Tomé una flor del florero y la sacudí un poco, dejando caer algunas gotas en el suelo. Ella me miraba y sonreía, pero no decía nada. Yo ya sabía lo que sucedía: le daba el jazmín y ella, primero su mano y progresivamente el resto de su cuerpo, se desvanecía. Solo quedaban sus ojos, flotando brillantes por unos segundos, y luego también desaparecían, dejándome solo en la oscuridad de mi cuarto.

Y al día siguiente me repetía que no, que “hoy no lo voy a hacer”, pero siempre estaban ahí mi amor evanescente, mi cuarto, y las flores en el florero.

Todos saben que las flores son el amor y el tiempo y la vida y la muerte y los gestos y la naturaleza y la belleza y la decrepitud y los sentidos y finalmente, como son todo eso, no son nada. Y me lo repetía, pero ahí estaba.

– Tenías razón- le dije primero.- Pero yo también.

Le di la flor y la tomé de la muñeca. Iba a irse, como siempre, pero quería sentirla hacerlo. Como un adiós.

– Tenías razón, pero pudiste no tenerla- agregué.

Reapareció, por unos minutos, y me dedicó una última mirada. Todo su cuerpo parecía prenderse y apagarse como una luz averiada. Ya no estaba ni de un lado ni del otro, no del todo.

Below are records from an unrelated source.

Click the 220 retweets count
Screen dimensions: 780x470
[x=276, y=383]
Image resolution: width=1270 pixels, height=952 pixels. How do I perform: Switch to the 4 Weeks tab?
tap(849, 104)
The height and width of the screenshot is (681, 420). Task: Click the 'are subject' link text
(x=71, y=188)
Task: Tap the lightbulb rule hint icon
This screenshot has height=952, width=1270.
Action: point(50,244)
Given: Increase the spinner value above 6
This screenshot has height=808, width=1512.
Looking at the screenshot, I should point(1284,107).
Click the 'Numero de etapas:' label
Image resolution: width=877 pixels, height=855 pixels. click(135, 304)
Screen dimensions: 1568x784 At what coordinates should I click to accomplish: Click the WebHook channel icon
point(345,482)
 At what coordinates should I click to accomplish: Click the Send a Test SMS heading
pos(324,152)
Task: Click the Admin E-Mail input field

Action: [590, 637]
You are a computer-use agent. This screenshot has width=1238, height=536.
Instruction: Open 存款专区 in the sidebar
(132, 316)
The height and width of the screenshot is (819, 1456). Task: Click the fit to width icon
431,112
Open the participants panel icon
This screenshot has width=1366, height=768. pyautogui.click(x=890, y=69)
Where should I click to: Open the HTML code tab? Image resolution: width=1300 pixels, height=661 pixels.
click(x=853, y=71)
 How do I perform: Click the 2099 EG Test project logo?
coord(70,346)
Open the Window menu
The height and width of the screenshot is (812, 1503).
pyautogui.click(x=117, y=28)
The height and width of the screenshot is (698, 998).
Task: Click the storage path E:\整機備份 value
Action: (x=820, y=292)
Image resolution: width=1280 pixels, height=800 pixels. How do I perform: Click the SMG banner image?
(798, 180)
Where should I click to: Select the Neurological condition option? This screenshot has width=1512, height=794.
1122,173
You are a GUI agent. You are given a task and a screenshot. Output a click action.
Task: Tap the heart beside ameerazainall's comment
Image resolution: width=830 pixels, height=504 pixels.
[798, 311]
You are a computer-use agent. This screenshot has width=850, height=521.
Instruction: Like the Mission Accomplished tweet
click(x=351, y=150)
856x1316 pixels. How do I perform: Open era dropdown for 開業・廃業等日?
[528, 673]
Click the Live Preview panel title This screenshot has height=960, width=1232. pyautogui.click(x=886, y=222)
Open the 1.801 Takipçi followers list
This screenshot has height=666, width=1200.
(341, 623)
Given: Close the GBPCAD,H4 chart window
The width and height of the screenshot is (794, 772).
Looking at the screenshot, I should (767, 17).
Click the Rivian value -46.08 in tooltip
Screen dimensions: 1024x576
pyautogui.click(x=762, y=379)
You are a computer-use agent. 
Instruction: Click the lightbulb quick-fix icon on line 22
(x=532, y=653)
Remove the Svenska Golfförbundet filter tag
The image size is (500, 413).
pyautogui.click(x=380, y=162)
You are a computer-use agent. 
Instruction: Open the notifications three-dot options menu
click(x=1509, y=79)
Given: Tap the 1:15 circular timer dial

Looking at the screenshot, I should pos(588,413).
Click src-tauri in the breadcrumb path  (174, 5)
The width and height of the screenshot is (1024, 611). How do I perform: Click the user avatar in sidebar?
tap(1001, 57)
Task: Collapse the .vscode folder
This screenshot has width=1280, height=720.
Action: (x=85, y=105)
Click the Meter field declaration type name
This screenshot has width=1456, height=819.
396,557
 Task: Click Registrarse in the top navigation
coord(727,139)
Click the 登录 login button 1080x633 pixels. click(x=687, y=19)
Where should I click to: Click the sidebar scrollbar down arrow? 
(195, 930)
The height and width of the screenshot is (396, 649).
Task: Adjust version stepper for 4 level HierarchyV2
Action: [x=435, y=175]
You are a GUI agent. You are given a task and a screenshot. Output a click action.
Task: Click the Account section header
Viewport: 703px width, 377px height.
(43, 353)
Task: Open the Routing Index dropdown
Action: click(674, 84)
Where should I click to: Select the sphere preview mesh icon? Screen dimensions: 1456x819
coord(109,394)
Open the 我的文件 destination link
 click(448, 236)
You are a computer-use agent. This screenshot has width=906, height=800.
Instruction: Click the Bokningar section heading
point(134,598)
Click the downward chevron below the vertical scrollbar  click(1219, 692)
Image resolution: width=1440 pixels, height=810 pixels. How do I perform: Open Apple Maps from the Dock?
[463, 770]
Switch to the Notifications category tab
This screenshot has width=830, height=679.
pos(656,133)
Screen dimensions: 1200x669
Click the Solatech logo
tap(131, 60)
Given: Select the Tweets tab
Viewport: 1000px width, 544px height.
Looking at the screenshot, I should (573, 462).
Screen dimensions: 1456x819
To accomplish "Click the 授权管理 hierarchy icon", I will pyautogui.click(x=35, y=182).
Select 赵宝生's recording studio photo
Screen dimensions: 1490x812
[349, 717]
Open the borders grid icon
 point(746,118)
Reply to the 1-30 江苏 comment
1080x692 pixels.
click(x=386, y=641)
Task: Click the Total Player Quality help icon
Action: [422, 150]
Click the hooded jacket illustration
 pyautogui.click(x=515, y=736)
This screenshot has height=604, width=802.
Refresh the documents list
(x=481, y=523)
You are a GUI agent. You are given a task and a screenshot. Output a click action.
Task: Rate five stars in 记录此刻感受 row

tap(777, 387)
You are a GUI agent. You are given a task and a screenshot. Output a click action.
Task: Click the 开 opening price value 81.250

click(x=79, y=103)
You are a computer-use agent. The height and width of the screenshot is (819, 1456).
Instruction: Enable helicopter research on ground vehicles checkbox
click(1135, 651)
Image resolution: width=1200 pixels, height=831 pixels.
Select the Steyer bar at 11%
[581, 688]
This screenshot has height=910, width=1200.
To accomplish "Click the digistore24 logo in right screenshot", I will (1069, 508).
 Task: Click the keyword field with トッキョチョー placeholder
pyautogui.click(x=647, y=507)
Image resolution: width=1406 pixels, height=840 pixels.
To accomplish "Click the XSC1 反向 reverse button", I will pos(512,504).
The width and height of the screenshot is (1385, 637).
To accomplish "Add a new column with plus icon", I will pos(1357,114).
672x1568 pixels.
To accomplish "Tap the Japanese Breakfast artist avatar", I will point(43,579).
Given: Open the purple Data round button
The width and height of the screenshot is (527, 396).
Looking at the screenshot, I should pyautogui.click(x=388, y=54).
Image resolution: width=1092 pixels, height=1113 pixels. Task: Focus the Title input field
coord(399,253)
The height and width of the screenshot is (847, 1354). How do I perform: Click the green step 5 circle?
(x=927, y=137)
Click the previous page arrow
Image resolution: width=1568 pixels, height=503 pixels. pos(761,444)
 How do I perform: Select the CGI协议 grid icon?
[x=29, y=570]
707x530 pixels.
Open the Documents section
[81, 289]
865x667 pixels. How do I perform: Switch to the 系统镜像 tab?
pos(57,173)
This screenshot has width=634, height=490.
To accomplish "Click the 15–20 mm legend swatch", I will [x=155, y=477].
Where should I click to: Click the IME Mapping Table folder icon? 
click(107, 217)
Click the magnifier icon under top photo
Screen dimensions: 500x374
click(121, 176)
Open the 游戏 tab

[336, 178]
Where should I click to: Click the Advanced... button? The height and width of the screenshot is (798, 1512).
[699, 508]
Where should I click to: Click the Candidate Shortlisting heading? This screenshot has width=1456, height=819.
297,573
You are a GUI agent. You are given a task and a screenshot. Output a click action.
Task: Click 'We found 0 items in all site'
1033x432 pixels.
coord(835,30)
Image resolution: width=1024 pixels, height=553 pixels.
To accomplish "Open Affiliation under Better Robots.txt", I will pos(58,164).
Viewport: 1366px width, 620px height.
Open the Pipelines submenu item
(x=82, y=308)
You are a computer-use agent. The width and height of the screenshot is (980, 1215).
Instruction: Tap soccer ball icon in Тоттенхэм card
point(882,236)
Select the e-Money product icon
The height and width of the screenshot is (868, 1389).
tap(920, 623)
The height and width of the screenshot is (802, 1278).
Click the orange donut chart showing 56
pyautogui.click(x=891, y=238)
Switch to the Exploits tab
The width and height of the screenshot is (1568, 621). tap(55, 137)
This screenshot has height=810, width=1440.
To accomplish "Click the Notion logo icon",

– Es que a veces es uno el que elije la realidad, entre todas las verdades posibles.

Aún intermitente, se acercó al florero y dejó el jazmín en el agua. Dejó caer una lágrima creyendo que yo no la notaría.

– Chau- llegué a susurrarle, mientras se apagaba junto con el perfume.

Cuando se fue por última vez planté una semilla en mi jardín. El jazmín crece, más alto y fuerte cada día.